The answer should be an exact repeat of the stretch of material below from the line containing "Doenvermogen (31, 2012)" through the line containing "語学事業 (65, 1412)".

##### Supplied material #####

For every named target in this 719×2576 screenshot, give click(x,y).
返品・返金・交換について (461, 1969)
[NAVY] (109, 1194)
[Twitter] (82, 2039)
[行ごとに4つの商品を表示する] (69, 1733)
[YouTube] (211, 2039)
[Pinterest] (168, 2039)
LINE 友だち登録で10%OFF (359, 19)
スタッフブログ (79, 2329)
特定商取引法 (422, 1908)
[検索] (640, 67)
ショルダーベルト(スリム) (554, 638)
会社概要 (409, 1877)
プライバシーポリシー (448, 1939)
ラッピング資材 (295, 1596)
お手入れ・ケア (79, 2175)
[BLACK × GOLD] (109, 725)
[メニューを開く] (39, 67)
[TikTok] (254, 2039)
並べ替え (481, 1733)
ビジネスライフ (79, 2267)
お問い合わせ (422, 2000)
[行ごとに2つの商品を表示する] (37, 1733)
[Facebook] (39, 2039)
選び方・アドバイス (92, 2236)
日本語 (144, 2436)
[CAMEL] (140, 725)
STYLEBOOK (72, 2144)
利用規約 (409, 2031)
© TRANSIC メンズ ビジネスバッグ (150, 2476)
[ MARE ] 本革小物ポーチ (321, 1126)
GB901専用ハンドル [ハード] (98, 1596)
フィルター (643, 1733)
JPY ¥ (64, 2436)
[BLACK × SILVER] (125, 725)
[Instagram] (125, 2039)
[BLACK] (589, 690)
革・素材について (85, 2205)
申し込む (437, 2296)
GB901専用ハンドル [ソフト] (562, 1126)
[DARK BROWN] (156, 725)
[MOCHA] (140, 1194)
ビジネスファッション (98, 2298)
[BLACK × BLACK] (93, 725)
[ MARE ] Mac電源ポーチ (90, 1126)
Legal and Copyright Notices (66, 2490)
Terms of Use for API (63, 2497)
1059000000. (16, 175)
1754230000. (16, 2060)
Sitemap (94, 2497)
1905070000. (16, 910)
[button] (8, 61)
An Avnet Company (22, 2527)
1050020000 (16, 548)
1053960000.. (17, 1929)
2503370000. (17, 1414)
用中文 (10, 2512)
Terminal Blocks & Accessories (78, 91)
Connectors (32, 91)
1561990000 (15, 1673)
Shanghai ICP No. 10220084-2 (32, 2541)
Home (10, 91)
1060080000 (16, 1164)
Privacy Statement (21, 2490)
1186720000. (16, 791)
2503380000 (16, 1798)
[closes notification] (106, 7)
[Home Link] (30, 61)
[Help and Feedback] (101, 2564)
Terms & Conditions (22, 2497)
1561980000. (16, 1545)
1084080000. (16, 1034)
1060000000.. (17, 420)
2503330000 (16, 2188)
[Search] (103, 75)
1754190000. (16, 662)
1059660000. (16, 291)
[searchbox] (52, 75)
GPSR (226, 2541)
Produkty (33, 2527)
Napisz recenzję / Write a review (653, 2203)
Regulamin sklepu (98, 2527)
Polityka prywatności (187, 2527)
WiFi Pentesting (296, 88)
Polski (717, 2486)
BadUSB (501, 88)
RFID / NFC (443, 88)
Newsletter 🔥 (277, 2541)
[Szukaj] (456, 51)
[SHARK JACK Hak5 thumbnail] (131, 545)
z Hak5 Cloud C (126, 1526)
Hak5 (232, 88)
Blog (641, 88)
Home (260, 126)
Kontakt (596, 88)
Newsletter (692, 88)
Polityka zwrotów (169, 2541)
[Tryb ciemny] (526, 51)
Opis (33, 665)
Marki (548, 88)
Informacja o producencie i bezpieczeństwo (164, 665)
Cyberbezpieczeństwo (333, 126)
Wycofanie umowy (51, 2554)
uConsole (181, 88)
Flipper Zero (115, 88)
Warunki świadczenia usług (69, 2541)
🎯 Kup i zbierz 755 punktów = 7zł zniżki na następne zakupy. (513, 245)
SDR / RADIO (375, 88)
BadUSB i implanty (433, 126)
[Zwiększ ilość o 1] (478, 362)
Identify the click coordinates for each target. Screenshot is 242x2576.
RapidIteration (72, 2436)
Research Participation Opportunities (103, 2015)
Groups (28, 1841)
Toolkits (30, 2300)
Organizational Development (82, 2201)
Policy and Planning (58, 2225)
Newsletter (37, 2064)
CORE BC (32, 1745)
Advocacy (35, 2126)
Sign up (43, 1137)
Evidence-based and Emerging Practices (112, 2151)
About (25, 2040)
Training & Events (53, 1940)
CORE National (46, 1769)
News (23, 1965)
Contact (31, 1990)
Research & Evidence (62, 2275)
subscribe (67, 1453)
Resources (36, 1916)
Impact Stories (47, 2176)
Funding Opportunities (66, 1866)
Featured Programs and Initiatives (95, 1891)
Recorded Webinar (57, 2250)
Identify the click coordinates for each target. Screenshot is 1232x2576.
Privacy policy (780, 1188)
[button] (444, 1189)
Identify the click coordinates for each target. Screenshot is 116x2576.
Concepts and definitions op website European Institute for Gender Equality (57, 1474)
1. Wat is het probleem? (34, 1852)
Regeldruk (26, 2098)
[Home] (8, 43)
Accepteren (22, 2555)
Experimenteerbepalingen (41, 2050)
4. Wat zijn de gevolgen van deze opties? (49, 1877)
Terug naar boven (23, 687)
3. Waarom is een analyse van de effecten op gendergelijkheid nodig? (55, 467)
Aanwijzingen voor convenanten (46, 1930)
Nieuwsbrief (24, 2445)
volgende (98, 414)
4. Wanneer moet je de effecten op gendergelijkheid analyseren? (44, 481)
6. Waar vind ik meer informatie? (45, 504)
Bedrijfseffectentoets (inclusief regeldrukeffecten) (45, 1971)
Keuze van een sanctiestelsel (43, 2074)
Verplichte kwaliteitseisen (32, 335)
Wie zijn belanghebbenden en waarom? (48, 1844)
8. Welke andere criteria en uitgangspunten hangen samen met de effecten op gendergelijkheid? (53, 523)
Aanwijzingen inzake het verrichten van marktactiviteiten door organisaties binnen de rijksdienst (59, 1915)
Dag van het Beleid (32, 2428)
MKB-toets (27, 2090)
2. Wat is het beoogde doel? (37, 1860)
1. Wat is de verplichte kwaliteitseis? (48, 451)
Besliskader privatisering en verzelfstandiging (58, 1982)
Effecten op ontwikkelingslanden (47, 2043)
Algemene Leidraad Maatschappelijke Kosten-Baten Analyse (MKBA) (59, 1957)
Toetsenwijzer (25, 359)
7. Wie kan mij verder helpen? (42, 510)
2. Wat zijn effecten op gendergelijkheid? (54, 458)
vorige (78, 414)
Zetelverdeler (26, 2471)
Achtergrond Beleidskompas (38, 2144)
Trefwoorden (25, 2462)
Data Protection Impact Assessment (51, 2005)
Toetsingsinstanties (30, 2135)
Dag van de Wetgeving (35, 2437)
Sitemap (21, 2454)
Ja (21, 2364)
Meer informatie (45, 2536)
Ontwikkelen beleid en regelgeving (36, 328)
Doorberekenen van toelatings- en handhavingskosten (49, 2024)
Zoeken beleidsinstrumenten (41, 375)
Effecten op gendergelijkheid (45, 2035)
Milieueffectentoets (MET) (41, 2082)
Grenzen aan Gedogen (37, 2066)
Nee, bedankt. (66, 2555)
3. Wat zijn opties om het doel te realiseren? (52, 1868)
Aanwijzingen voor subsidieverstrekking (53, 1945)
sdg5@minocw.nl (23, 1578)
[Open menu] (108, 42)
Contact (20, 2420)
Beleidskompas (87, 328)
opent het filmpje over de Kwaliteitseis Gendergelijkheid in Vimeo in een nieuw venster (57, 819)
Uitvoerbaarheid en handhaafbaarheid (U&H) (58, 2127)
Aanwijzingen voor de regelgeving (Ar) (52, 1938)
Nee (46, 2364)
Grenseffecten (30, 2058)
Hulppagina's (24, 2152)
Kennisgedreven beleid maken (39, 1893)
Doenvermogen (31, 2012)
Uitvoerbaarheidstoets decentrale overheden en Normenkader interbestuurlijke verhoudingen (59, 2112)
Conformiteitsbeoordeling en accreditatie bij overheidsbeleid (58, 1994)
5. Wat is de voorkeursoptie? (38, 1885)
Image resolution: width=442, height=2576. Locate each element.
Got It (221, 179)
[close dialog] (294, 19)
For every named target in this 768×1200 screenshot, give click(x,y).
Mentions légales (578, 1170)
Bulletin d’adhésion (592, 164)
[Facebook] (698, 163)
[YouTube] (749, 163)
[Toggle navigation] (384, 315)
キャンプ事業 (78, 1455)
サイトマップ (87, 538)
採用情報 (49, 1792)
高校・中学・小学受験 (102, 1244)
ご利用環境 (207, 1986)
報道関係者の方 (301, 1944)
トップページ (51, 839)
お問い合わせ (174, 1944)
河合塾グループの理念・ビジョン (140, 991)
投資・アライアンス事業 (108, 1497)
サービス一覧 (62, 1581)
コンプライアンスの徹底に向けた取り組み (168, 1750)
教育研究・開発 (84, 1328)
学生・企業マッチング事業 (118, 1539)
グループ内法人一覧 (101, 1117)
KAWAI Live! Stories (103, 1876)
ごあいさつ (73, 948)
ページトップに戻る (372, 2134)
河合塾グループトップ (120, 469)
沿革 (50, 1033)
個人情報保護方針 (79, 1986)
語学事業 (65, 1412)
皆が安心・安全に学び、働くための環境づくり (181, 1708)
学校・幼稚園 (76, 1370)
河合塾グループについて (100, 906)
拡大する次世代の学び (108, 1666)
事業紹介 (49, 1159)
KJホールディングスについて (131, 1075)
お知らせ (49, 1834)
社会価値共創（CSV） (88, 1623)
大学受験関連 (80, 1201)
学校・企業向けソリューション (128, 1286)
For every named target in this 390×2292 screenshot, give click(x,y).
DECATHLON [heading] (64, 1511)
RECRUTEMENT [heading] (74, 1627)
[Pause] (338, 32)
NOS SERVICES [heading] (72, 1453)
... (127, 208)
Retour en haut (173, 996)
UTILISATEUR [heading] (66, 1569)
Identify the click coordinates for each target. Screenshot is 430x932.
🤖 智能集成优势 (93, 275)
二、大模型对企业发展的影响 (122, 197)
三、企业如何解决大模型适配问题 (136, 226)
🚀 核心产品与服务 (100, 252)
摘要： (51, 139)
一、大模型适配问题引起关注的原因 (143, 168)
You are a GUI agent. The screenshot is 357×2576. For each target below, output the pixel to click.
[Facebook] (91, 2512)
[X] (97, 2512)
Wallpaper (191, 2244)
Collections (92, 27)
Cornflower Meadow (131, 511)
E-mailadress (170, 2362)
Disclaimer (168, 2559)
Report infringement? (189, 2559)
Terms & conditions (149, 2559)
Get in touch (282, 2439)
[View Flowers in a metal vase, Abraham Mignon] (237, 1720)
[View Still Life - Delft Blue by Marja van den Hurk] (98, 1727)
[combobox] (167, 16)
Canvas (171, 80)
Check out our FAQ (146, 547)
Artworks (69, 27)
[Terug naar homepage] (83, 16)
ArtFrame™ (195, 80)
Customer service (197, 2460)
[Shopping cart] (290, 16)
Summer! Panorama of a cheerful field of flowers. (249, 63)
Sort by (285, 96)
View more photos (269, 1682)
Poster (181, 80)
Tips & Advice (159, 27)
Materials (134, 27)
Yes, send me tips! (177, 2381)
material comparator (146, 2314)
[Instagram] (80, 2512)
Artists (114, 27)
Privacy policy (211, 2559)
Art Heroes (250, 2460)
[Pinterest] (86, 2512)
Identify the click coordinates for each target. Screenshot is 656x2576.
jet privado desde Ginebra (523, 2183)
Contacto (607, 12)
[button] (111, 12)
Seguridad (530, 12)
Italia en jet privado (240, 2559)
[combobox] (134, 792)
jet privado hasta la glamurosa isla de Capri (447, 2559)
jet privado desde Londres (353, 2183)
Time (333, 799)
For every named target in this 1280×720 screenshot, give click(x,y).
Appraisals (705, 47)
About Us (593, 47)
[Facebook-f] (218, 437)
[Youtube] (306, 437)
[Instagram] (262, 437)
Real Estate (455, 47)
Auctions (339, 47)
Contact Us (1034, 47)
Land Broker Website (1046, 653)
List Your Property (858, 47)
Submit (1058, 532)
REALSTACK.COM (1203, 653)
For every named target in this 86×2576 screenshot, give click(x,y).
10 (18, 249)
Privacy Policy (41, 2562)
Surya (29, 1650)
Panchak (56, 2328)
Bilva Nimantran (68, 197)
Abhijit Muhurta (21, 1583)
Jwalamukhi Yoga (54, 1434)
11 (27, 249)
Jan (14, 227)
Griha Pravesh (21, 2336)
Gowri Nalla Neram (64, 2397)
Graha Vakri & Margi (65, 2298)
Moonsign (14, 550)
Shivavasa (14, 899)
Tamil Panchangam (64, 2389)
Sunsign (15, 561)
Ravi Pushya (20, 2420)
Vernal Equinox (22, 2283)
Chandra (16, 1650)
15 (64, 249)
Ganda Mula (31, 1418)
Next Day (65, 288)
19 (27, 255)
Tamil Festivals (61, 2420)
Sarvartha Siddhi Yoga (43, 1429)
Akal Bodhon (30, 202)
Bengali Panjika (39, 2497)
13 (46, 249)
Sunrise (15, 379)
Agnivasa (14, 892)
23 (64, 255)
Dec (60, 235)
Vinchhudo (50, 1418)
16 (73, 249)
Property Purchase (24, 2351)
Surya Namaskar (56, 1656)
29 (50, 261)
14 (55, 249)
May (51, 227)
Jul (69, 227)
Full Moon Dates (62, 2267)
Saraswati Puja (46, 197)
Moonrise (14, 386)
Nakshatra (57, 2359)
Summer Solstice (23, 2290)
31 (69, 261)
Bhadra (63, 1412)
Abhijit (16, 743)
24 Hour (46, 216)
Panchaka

#####

Answer box
Doenvermogen (31, 2012)
Uitvoerbaarheidstoets decentrale overheden en Normenkader interbestuurlijke verhoudingen (59, 2112)
Conformiteitsbeoordeling en accreditatie bij overheidsbeleid (58, 1994)
5. Wat is de voorkeursoptie? (38, 1885)
Image resolution: width=442, height=2576. Locate each element.
Got It (221, 179)
[close dialog] (294, 19)
For every named target in this 768×1200 screenshot, give click(x,y).
Mentions légales (578, 1170)
Bulletin d’adhésion (592, 164)
[Facebook] (698, 163)
[YouTube] (749, 163)
[Toggle navigation] (384, 315)
キャンプ事業 (78, 1455)
サイトマップ (87, 538)
採用情報 (49, 1792)
高校・中学・小学受験 (102, 1244)
ご利用環境 (207, 1986)
報道関係者の方 (301, 1944)
トップページ (51, 839)
お問い合わせ (174, 1944)
河合塾グループの理念・ビジョン (140, 991)
投資・アライアンス事業 (108, 1497)
サービス一覧 (62, 1581)
コンプライアンスの徹底に向けた取り組み (168, 1750)
教育研究・開発 (84, 1328)
学生・企業マッチング事業 (118, 1539)
グループ内法人一覧 (101, 1117)
KAWAI Live! Stories (103, 1876)
ごあいさつ (73, 948)
ページトップに戻る (372, 2134)
河合塾グループトップ (120, 469)
沿革 (50, 1033)
個人情報保護方針 (79, 1986)
語学事業 (65, 1412)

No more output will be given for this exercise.